**Assignment**
An exact reproduction of the entries is needed. Keep all pictures out of it.

=== Begin Enclosure ===

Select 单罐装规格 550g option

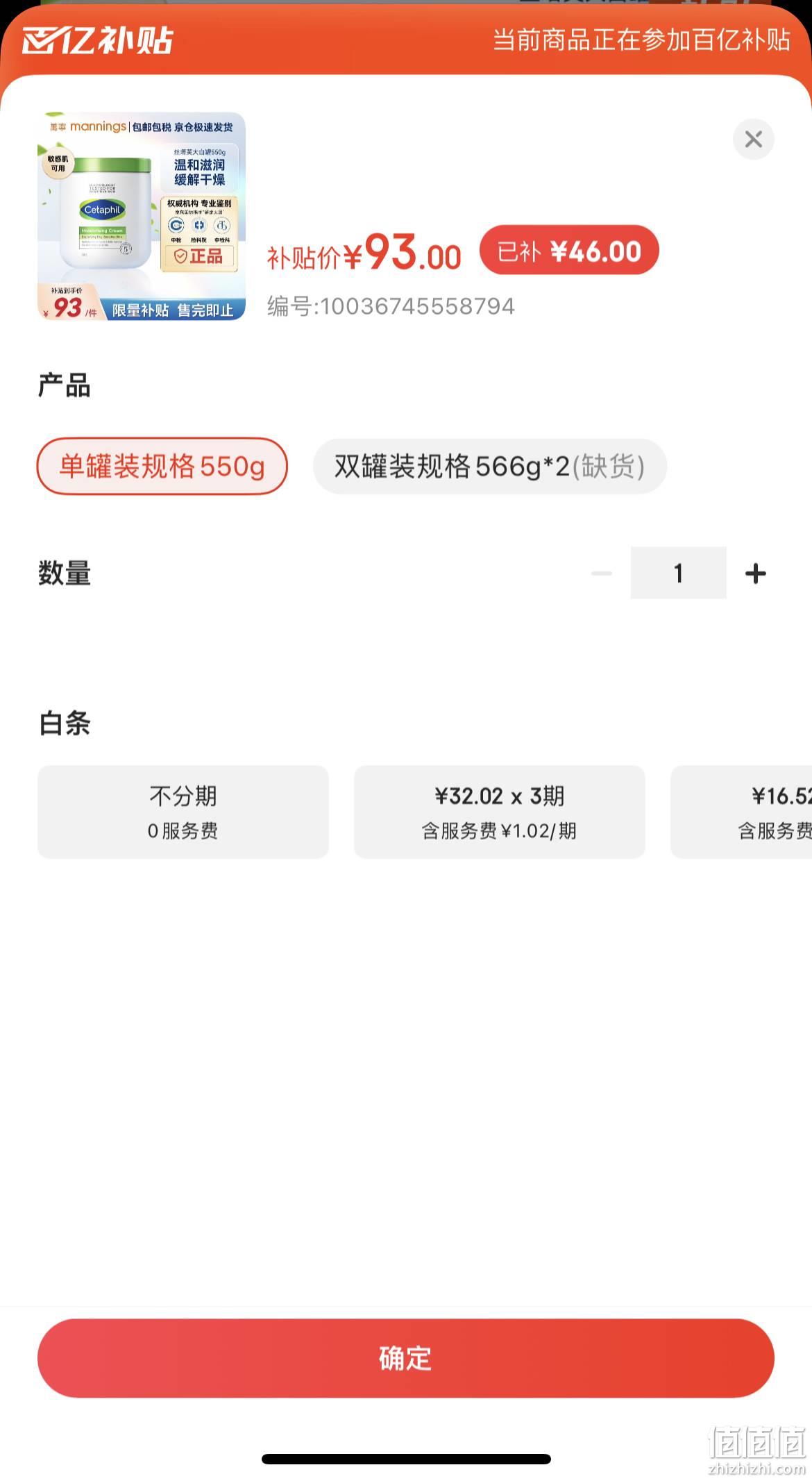click(162, 467)
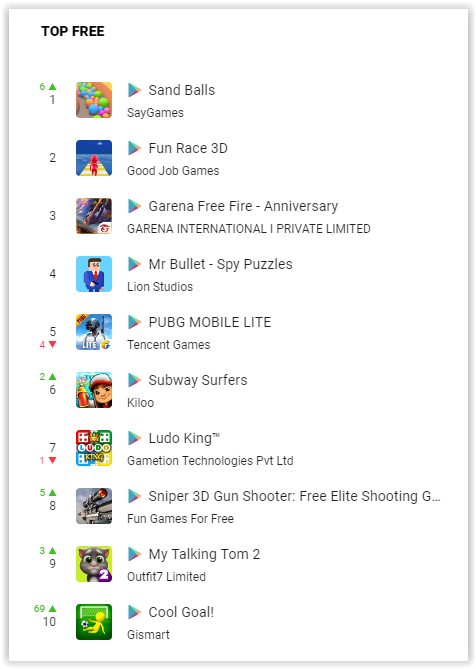Select the Cool Goal! title link
476x669 pixels.
(181, 612)
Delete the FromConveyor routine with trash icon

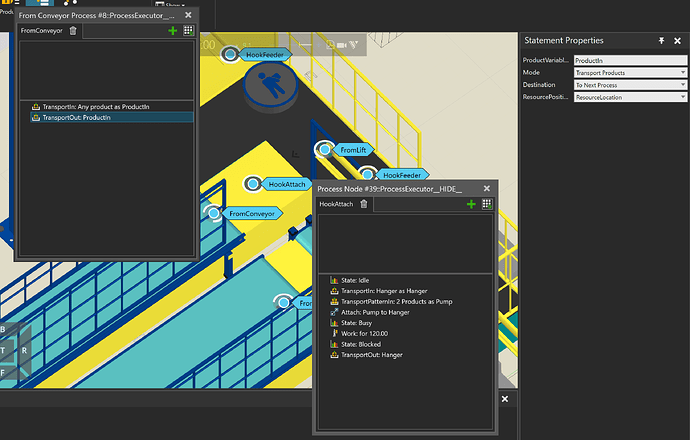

=== End Enclosure ===

**Written solution**
Select 单罐装规格 550g option

click(162, 467)
Select the Cool Goal! title link
476x669 pixels.
(181, 612)
Delete the FromConveyor routine with trash icon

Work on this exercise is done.